*** Opening Input data ***

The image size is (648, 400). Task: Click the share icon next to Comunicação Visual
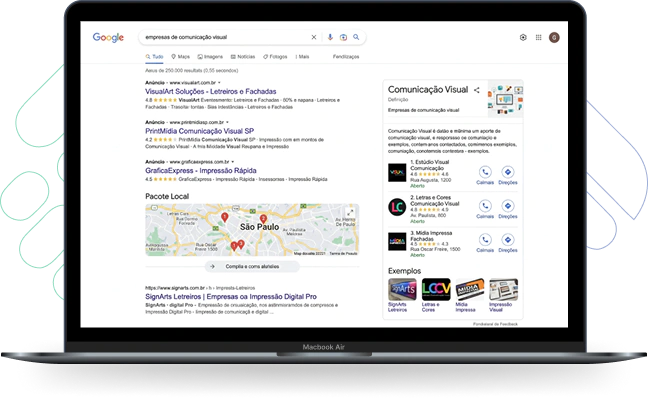(476, 90)
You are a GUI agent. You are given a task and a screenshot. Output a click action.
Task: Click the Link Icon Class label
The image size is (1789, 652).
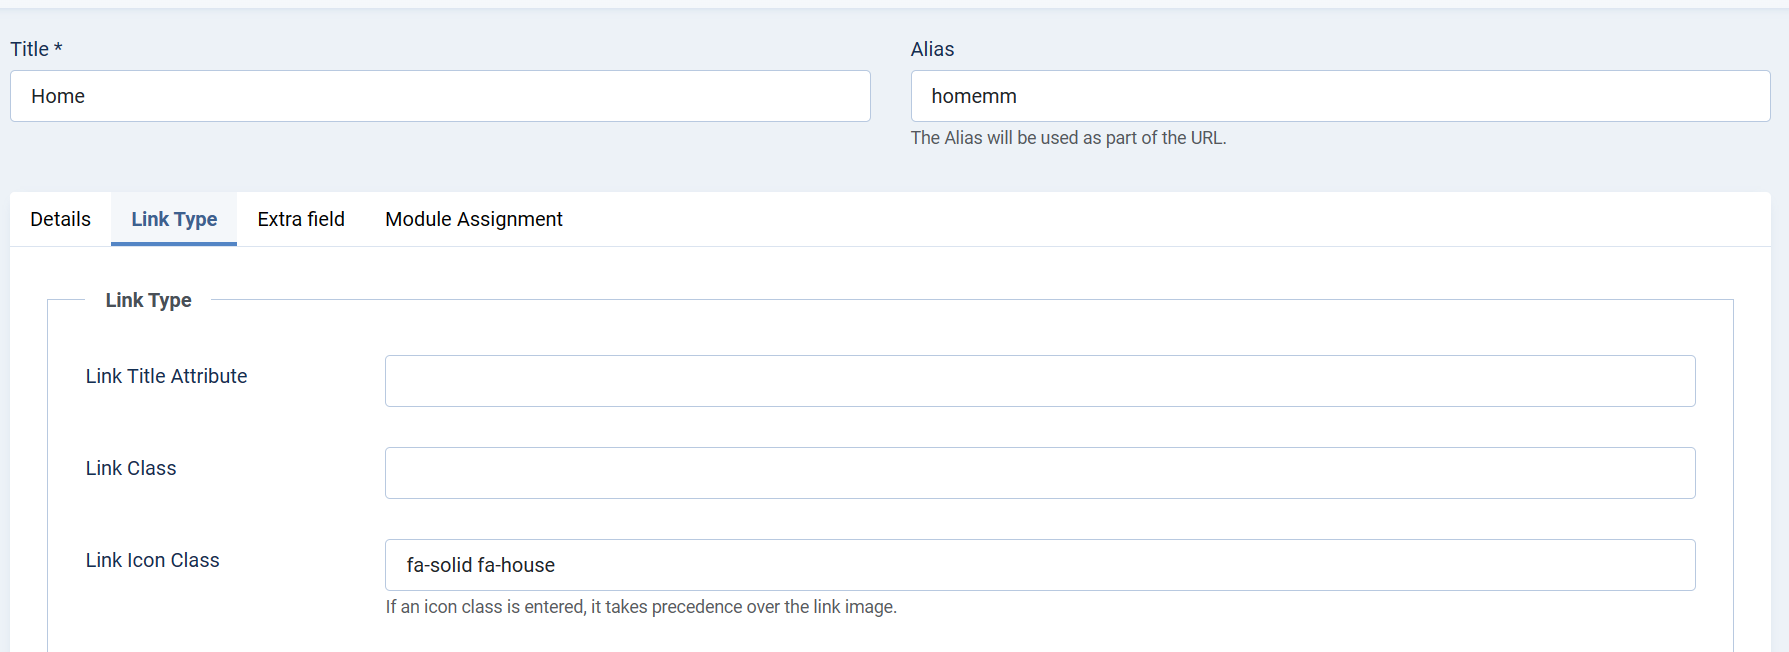click(152, 560)
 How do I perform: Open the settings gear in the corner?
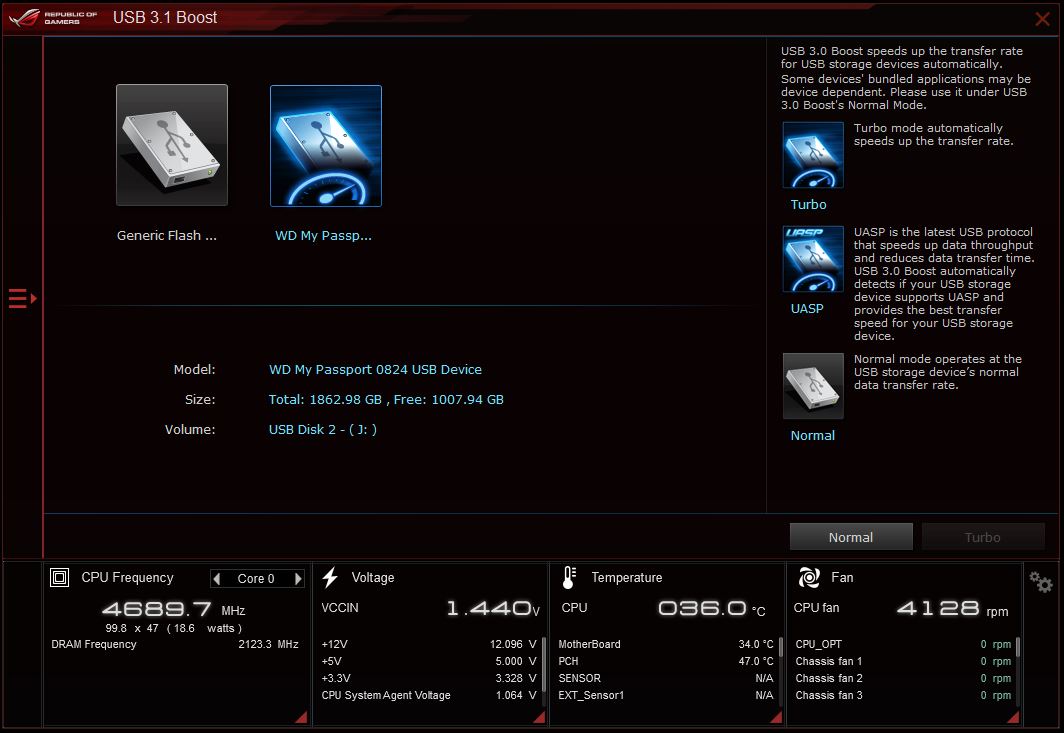tap(1040, 581)
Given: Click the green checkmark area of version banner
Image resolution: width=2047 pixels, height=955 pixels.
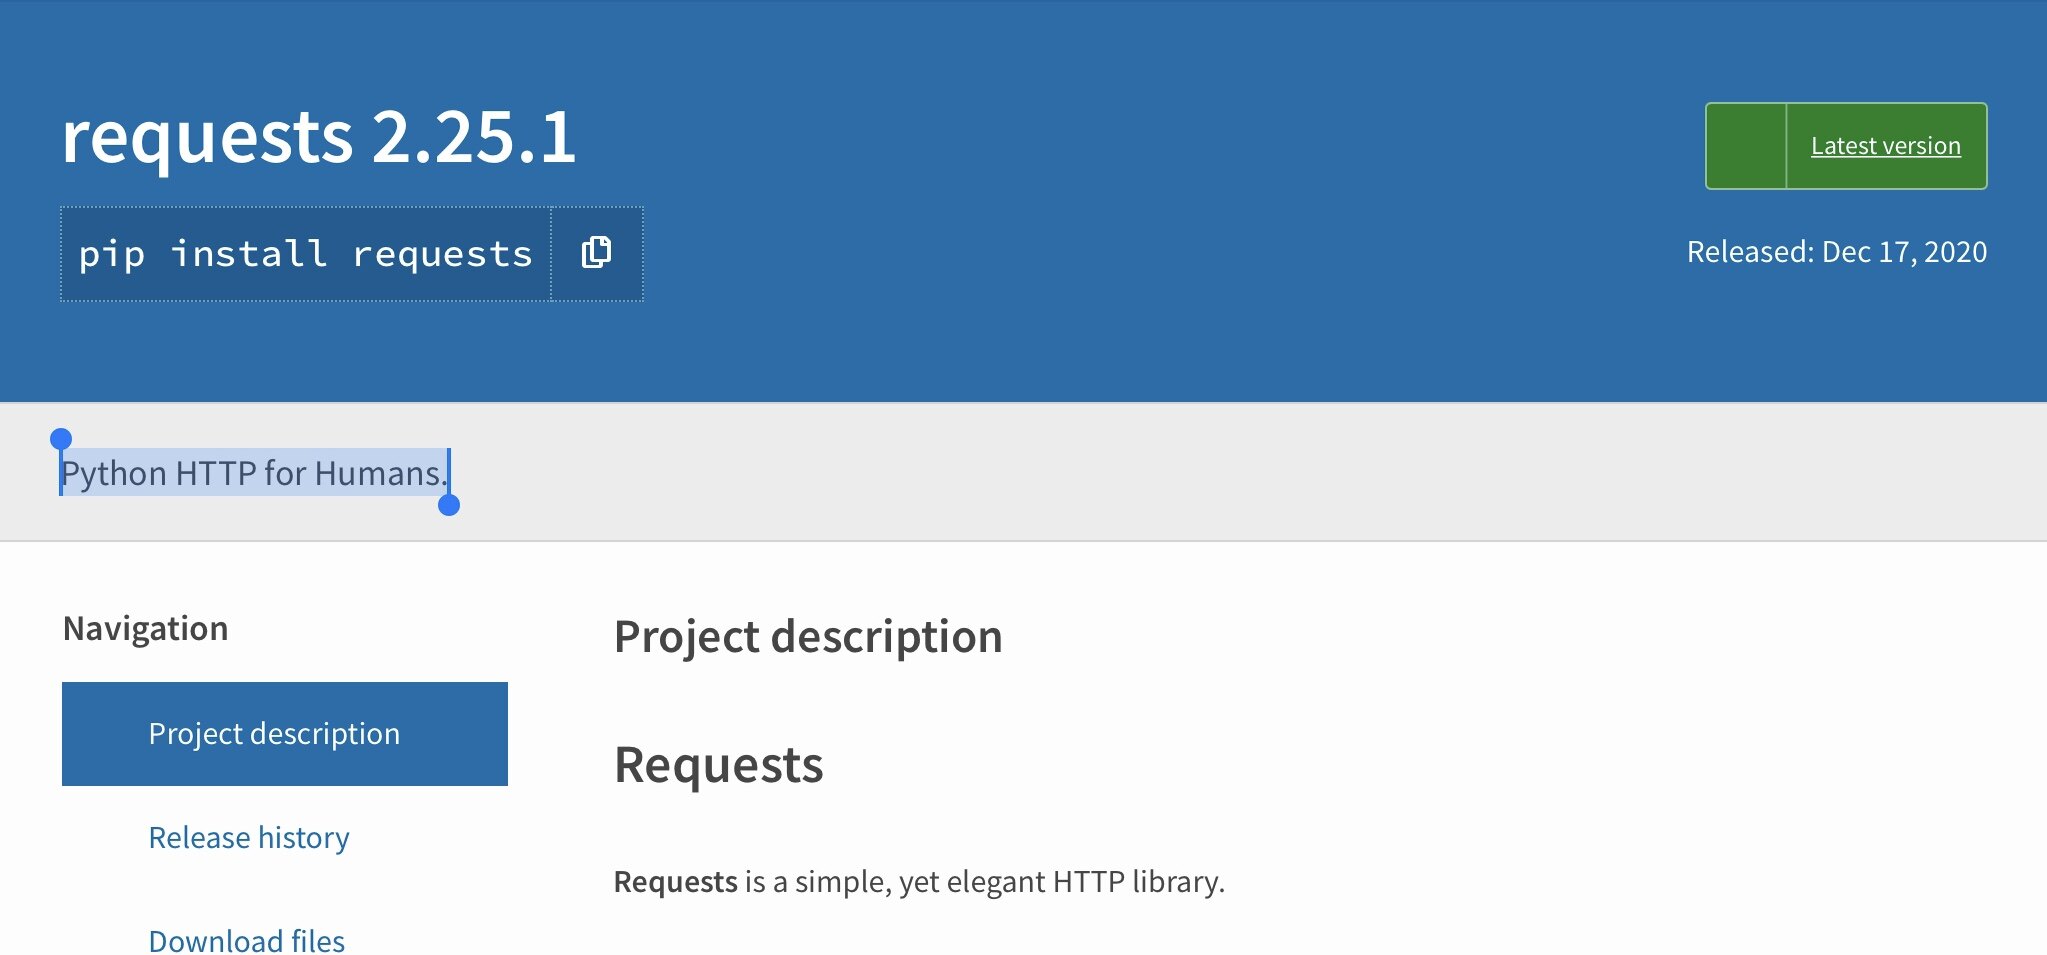Looking at the screenshot, I should coord(1745,145).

*** Closing Input data ***

== Task goal ==
Please reproduce the entries above exactly, from their first line to the line holding "Given: Click the" inclusive, and nothing else; the pictures stay out.

== Problem solution ==
The image size is (648, 400). Task: Click the share icon next to Comunicação Visual
(476, 90)
You are a GUI agent. You are given a task and a screenshot. Output a click action.
Task: Click the Link Icon Class label
The image size is (1789, 652).
click(152, 560)
 How do I perform: Open the settings gear in the corner?
tap(1040, 581)
Given: Click the green checkmark area of version banner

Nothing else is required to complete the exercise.